Now, after we have so nicely set up the assumptions, let rich country produce vaccines. At first the number of vaccines compared to total needs, that is, population in a rich country is small: you may have enough to vaccinate only 10% of the domestic population. At that point, domestic elements totally dominate. You give 100% of vaccines to the local population. This is our point A in the graph below. (The horizontal axis is the ratio between number of vaccines and domestic population; the vertical axis is the percentage of existing vaccines that the rich country will give to own citizens.) That situation will continue for a while: you will just provide vaccines to the domestic population.
But note that as we move toward 100% domestic coverage, the gain from additional domestic coverage may become less than α. Why? Because the number of domestic infections may be reduced more by helping to control the spread of the disease elsewhere than by having an additional domestic citizen vaccinated. This happens at point B, and after that point, the rich country becomes willing to give vaccines to the poor. It thus seems that eventually all rich countries will, after vaccinating (say) 80% of their populations, reach the point at which the flow of vaccines to the poor world will begin.
But is it true? We have not taken into account that the pandemic is not a one-shot (so to speak) event. There are new waves of the virus, and everyone requires additional booster shots. So even if at the end of the first wave, the rich country ended with almost 100% coverage of the domestic population and was thus willing to share vaccines with the poor world, the next wave will immediately push it back to the beginning, to our point A where it would have just enough for 10% of domestic population’s boosters.

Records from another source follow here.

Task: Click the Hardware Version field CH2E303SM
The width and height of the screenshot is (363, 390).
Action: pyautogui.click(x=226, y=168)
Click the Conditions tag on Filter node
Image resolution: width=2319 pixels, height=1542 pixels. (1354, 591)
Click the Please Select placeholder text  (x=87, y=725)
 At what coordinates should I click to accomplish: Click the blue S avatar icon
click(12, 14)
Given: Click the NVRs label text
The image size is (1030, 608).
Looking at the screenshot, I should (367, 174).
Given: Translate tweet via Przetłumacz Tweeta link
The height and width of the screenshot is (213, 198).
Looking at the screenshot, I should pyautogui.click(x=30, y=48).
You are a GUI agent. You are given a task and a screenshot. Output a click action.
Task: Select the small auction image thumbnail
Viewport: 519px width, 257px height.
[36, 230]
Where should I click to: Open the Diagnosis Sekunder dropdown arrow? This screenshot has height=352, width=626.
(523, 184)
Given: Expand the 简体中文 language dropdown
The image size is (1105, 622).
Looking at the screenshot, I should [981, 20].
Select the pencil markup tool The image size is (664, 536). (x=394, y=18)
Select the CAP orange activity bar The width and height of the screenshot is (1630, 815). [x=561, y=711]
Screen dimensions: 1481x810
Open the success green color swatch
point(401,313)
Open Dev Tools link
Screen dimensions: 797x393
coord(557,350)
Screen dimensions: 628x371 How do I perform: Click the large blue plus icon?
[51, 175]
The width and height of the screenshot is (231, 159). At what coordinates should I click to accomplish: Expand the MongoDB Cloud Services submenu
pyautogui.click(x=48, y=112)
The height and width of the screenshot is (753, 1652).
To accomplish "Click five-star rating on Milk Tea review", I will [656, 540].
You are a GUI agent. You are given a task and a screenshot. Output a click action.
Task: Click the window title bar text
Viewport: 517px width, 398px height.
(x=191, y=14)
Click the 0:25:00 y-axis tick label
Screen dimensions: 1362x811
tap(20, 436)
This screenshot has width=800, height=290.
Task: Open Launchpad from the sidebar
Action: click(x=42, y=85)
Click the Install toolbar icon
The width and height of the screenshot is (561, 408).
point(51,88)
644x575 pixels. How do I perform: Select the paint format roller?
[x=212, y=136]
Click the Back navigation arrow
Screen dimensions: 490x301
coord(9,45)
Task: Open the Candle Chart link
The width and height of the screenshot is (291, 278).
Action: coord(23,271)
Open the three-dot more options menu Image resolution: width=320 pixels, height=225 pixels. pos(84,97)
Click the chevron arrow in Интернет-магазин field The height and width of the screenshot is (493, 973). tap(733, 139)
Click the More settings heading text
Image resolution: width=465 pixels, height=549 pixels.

As the second wave progresses, the rich country will traverse exactly the same path as in the first wave, will again reach point B, might begin to share vaccines---only to be set back to the point A by the third wave.
Things get even worse afterwards. As we do not know how many waves there may be, it makes sense to build stocks of vaccines: it thus makes sense, as some rich countries have indeed done, to have 200% of vaccine/population ratio simply because one does not know how many waves (and booster shots) there may be. The conclusion is that incentives to share vaccines with poor countries are significantly diminished because the number of waves cannot be predicted. If we believe that we shall run through the entire Greek alphabet and more, then stockpiling vaccines is totally in the interest of the rich.
How can this be changed? There are, in my opinion, three possibilities. First, new waves might become more infectious. This, interestingly, will make α go up and rich counties more interested in sharing because they can be less isolated from the impact. Second, the world can be broken up into largely non-communicating regions. This in turn reduces the advantage to the rich country of controlling the outbreak in a poor country and makes the sharing of vaccines less likely. If, for example, a country becomes totally isolated, it has no incentive to give vaccines to anyone. Finally, and by far the best option, is to increase the production of vaccines in poor countries. This ramps up the overall capacity and does not lead to rich countries having to make the invidious choice between domestic and foreign populations. They can give everything they produce to the domestic only so long as poor countries can, and are allowed to, produce vaccines at home. To do that however requires giving up patent rights of vaccine-makers or compensating them (by the rich countries). It thus seems to me that unless we decentralize the production of vaccines, the gap will remain, and no amount of surplus in rich countries will lead them (rationally) to share vaccines with the poor.